» Problem details
Where in the data below does the word "agent" appear? Copy every line that has it.

» Extracted entries
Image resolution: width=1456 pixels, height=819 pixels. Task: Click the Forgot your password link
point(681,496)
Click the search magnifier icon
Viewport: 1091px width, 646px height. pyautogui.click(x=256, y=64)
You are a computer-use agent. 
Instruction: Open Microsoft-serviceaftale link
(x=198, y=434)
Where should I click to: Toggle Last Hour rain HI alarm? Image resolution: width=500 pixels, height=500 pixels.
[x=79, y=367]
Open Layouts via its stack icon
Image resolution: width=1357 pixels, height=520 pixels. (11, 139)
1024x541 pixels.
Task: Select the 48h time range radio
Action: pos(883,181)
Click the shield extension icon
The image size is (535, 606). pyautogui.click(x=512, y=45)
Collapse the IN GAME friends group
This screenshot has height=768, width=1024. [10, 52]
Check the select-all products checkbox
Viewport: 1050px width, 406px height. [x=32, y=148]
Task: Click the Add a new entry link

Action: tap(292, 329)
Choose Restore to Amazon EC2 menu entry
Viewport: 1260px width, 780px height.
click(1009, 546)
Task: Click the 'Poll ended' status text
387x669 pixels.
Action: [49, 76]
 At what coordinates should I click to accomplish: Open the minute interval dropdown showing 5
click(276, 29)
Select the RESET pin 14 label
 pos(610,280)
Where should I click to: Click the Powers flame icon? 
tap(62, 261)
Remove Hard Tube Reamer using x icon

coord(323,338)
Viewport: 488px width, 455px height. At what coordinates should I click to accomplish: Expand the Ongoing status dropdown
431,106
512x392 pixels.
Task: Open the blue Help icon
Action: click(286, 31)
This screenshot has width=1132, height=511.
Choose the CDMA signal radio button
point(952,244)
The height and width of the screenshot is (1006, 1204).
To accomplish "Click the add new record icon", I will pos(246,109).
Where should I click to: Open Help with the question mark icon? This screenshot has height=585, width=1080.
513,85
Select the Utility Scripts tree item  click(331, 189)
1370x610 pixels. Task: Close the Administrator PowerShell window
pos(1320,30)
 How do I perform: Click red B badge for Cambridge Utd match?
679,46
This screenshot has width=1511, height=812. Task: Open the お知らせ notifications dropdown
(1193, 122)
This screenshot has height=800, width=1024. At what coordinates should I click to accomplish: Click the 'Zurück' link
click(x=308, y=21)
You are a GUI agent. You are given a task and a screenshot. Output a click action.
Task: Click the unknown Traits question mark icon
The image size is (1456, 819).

» Solution to this task
You are a computer-use agent. 
You are a GUI agent. You are given a task and a screenshot. Output a click action.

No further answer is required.